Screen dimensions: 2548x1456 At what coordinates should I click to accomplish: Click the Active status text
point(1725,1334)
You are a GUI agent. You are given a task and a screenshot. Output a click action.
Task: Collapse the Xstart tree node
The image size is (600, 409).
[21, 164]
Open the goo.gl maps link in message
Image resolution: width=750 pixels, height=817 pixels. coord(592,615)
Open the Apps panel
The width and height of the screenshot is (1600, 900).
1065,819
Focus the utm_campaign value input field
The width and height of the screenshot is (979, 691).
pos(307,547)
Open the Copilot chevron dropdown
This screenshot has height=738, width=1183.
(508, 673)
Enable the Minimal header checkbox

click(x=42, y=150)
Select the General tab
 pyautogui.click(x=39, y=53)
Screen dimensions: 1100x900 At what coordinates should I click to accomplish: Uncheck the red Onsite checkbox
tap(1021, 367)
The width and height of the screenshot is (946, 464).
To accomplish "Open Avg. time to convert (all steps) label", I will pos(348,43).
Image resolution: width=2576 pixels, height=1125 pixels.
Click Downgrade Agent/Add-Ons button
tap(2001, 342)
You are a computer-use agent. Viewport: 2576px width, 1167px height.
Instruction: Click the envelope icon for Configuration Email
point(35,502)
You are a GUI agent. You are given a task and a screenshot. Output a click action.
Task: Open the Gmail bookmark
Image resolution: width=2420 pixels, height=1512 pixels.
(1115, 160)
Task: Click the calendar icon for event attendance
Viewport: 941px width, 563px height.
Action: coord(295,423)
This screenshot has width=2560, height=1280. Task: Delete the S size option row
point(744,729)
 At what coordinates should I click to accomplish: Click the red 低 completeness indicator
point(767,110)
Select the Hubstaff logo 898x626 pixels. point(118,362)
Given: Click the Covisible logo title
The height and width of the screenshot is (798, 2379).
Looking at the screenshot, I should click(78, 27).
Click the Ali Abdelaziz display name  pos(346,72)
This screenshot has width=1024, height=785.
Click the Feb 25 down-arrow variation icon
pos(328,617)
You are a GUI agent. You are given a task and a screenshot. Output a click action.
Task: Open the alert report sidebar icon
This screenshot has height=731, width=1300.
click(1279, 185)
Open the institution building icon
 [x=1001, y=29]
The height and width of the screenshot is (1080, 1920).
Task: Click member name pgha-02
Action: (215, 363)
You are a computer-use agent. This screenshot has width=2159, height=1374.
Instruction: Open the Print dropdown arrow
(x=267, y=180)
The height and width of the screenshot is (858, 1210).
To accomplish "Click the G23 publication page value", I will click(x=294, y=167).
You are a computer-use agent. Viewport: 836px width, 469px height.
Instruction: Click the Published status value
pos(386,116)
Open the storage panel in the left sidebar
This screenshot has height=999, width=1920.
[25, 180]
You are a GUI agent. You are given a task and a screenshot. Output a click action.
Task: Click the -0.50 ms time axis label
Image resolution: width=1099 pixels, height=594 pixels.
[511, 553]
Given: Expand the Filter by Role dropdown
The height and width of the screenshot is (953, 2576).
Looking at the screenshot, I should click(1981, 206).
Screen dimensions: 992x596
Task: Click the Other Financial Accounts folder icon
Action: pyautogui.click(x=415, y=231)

# # # #

O que fazer
Copie todas as linhas dos itens acima, sem alterar nenhum caractere.

Solução escrita
Screen dimensions: 2548x1456 At what coordinates should I click to accomplish: Click the Active status text
point(1725,1334)
You are a GUI agent. You are given a task and a screenshot. Output a click action.
Task: Collapse the Xstart tree node
The image size is (600, 409).
[21, 164]
Open the goo.gl maps link in message
Image resolution: width=750 pixels, height=817 pixels. coord(592,615)
Open the Apps panel
The width and height of the screenshot is (1600, 900).
1065,819
Focus the utm_campaign value input field
The width and height of the screenshot is (979, 691).
pos(307,547)
Open the Copilot chevron dropdown
This screenshot has height=738, width=1183.
(508, 673)
Enable the Minimal header checkbox

click(x=42, y=150)
Select the General tab
 pyautogui.click(x=39, y=53)
Screen dimensions: 1100x900 At what coordinates should I click to accomplish: Uncheck the red Onsite checkbox
tap(1021, 367)
The width and height of the screenshot is (946, 464).
To accomplish "Open Avg. time to convert (all steps) label", I will pos(348,43).
Image resolution: width=2576 pixels, height=1125 pixels.
Click Downgrade Agent/Add-Ons button
tap(2001, 342)
You are a computer-use agent. Viewport: 2576px width, 1167px height.
Instruction: Click the envelope icon for Configuration Email
point(35,502)
You are a GUI agent. You are given a task and a screenshot. Output a click action.
Task: Open the Gmail bookmark
Image resolution: width=2420 pixels, height=1512 pixels.
(1115, 160)
Task: Click the calendar icon for event attendance
Viewport: 941px width, 563px height.
Action: coord(295,423)
This screenshot has width=2560, height=1280. Task: Delete the S size option row
point(744,729)
 At what coordinates should I click to accomplish: Click the red 低 completeness indicator
point(767,110)
Select the Hubstaff logo 898x626 pixels. point(118,362)
Given: Click the Covisible logo title
The height and width of the screenshot is (798, 2379).
Looking at the screenshot, I should click(78, 27).
Click the Ali Abdelaziz display name  pos(346,72)
This screenshot has width=1024, height=785.
Click the Feb 25 down-arrow variation icon
pos(328,617)
You are a GUI agent. You are given a task and a screenshot. Output a click action.
Task: Open the alert report sidebar icon
This screenshot has height=731, width=1300.
click(1279, 185)
Open the institution building icon
 [x=1001, y=29]
The height and width of the screenshot is (1080, 1920).
Task: Click member name pgha-02
Action: (215, 363)
You are a computer-use agent. This screenshot has width=2159, height=1374.
Instruction: Open the Print dropdown arrow
(x=267, y=180)
The height and width of the screenshot is (858, 1210).
To accomplish "Click the G23 publication page value", I will click(x=294, y=167).
You are a computer-use agent. Viewport: 836px width, 469px height.
Instruction: Click the Published status value
pos(386,116)
Open the storage panel in the left sidebar
This screenshot has height=999, width=1920.
[25, 180]
You are a GUI agent. You are given a task and a screenshot. Output a click action.
Task: Click the -0.50 ms time axis label
Image resolution: width=1099 pixels, height=594 pixels.
[511, 553]
Given: Expand the Filter by Role dropdown
The height and width of the screenshot is (953, 2576).
Looking at the screenshot, I should click(1981, 206).
Screen dimensions: 992x596
Task: Click the Other Financial Accounts folder icon
Action: pyautogui.click(x=415, y=231)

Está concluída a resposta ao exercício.